Viewed in the light most favorable to Hurly, Hurly's deposition transcript indicates only that Hurly recognized a potential causal relationship between Lipitor and his injuries during his March 27, 2009 appointment with Viradia. They do not demonstrate that Hurly earlier recognized such a relationship.

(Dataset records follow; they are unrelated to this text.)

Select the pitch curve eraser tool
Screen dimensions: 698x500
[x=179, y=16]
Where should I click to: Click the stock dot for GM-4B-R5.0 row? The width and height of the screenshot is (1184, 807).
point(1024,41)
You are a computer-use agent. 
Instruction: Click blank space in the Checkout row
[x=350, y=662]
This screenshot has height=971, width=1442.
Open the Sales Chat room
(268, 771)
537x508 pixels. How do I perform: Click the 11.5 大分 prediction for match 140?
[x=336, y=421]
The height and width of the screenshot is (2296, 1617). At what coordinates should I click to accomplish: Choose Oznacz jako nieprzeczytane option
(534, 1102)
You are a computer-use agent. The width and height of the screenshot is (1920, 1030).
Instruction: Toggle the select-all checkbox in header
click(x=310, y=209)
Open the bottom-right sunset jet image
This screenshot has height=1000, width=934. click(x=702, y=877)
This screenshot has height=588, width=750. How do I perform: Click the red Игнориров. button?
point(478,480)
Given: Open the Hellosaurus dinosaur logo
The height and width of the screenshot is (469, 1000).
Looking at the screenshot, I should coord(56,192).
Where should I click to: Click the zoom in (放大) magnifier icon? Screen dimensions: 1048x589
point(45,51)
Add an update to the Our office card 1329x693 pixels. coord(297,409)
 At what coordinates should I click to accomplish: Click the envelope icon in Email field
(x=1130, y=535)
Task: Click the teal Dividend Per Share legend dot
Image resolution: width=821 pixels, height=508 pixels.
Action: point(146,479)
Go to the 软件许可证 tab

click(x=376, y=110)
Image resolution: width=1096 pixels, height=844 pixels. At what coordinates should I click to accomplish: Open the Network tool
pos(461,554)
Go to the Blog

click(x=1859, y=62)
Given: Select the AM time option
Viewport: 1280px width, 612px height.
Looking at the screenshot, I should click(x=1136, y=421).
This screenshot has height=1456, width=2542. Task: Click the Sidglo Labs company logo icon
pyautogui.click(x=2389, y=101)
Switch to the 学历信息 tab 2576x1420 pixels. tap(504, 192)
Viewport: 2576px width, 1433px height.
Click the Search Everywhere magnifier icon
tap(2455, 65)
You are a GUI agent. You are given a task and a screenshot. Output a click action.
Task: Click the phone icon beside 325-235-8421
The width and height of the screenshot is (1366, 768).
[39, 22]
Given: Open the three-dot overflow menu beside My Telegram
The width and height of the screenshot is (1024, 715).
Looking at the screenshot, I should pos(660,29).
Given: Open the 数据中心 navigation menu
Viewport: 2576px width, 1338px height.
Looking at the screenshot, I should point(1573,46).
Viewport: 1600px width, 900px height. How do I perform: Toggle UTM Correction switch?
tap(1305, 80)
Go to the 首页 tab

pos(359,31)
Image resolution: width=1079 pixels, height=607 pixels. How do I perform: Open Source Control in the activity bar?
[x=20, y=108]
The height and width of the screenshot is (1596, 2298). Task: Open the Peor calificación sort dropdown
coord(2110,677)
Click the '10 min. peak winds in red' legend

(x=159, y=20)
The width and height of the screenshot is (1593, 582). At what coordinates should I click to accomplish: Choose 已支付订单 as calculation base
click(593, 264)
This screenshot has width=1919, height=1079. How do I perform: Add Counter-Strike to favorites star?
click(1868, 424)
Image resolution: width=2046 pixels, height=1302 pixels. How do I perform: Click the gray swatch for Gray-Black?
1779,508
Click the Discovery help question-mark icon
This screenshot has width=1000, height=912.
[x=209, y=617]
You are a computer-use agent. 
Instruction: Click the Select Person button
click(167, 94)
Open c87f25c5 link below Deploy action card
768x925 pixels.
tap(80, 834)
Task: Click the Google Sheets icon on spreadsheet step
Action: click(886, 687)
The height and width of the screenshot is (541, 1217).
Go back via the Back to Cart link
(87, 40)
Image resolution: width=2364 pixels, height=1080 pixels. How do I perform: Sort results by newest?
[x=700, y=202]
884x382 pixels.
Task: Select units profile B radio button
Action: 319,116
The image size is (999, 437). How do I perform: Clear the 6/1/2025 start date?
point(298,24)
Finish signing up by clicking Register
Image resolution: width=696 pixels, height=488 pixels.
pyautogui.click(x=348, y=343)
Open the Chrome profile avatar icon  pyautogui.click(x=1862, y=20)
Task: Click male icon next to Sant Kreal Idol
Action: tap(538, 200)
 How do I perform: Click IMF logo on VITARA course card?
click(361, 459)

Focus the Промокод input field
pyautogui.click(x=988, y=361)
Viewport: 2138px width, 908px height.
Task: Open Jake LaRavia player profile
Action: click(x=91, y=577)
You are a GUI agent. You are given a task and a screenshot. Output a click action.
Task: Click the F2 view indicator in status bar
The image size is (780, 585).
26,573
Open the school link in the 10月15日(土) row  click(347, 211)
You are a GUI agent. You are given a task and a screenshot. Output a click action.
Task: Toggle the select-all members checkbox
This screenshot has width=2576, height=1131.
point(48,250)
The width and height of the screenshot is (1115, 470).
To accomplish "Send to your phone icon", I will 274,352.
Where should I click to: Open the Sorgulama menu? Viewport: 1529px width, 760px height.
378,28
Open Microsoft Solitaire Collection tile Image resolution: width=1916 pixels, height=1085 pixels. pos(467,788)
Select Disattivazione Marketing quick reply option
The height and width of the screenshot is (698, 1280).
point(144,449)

THE COURT also finds that we cannot grant summary judgment upon evidence -- contradicted or otherwise -- that tends only to prove that Hurly should have known that Lipitor was a possible cause of his injuries. Such evidence must be held for and ultimately considered at trial. See Goodman, 534 F.2d at 575 ("At best there are inferences which can be drawn as to [the injured party's] state of knowledge. Admittedly they are strong inferences, but they are still inferences which can only be drawn by the finder of fact, in this case the jury."). Although the New Jersey Superior Court may resolve factual disputes concerning application of the statute of limitations and the Discovery Rule during resolution of a motion for summary judgment, this Court may not. Compare Lopez v. Swyer, 300 A.2d 563 (N.J. 1973) with Goodman, 534 F.2d at 573 ("the federal policy favoring jury decisions of disputed fact questions must prevail over the state practice of allocating to the court the decisions as to the time of discovery of the cause of action. Thus, if there are any disputed issues of fact, we cannot affirm their resolution by the court on the authority of Lopez v. Swyer").
PFIZER argues that this Court may resolve factual disputes relating to application of the statute of limitations and the Discovery Rule at this stage, notwithstanding the explicit rejection of that practice in Goodman. (Pfizer Br. at 16 n.4; dkt. entry no. 19, Pfizer Reply Br. at 13-15.) Pfizer argues that Goodman "has been superseded by subsequent decisions of the New Jersey Supreme Court, as evidenced by decisions of this District where the Court has acted as fact finder for purposes of applying the discovery rule." (Pfizer Br. at 16 n.4 (citations omitted).)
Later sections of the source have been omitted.